REQUIREMENT: Copy the rows below word for word, leaving out the pictures.

STORED ROWS:

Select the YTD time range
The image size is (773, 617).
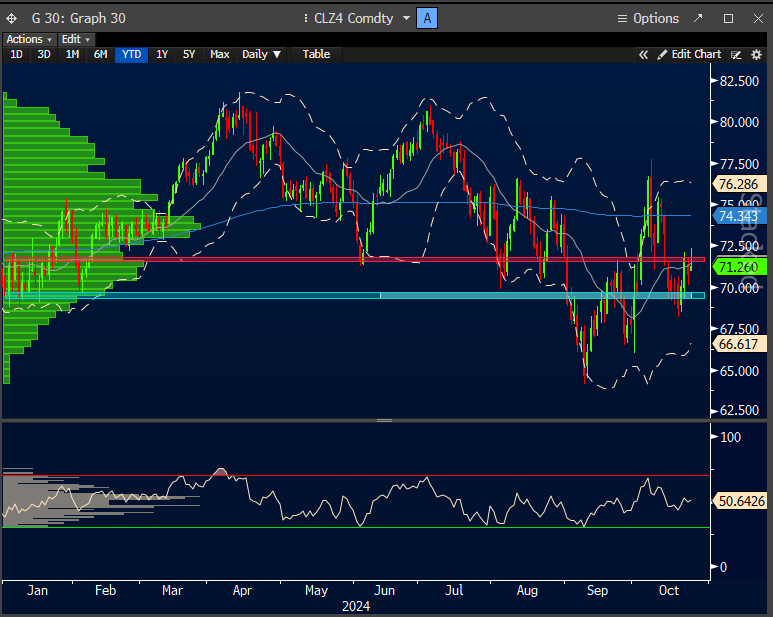130,54
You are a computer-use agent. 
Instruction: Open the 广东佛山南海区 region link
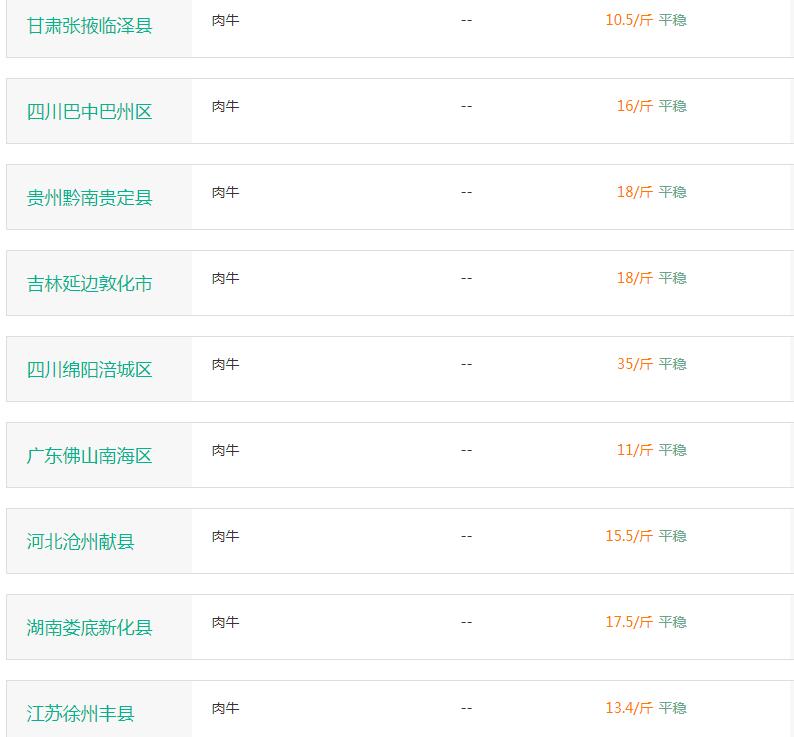click(89, 456)
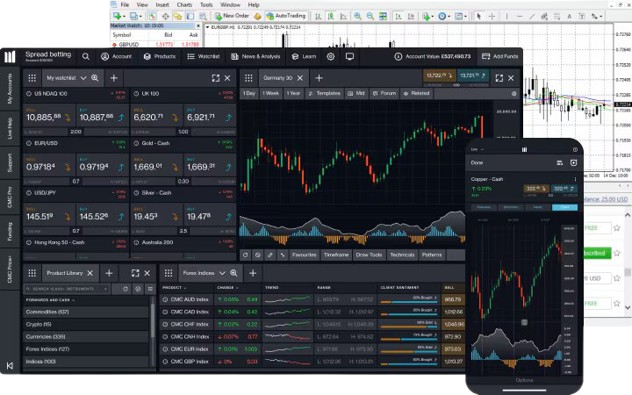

OUTPUT OF THE EXERCISE:
Select the YTD time range
The image size is (773, 617).
130,54
You are a computer-use agent. 
Instruction: Open the 广东佛山南海区 region link
click(89, 456)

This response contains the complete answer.